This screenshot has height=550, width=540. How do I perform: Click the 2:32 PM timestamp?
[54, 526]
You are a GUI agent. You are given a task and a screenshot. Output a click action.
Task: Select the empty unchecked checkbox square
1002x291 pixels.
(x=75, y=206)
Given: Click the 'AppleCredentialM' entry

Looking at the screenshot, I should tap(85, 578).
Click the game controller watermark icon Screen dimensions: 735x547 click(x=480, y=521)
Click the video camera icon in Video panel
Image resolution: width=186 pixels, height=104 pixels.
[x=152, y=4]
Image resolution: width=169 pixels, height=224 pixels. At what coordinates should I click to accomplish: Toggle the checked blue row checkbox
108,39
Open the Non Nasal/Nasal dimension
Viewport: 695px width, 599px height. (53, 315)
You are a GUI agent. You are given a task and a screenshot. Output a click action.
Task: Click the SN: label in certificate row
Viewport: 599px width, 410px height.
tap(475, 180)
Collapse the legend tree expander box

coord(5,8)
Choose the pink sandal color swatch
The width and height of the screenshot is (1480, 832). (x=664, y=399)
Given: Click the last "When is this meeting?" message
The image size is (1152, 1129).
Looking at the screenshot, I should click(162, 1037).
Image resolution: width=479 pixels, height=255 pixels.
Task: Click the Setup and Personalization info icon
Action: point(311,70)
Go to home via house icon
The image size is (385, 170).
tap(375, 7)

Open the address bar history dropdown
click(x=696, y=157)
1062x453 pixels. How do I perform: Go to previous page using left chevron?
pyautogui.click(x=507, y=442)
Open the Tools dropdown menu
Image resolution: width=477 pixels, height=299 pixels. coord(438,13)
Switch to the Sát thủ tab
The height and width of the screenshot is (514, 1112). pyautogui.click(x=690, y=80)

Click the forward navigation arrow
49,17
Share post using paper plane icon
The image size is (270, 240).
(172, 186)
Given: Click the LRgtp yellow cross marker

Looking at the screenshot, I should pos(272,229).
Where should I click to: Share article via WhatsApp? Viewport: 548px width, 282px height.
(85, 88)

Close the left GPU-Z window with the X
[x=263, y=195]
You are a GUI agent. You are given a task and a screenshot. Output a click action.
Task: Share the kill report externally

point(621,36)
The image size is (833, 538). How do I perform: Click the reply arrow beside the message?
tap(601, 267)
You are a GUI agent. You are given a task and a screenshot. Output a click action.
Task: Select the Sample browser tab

--

Work instruction ▸
Some lines contain the word "Select". Pull each one out of the listing.

Result for this task ▸
Task: Select the empty unchecked checkbox square
Task: Select the Sample browser tab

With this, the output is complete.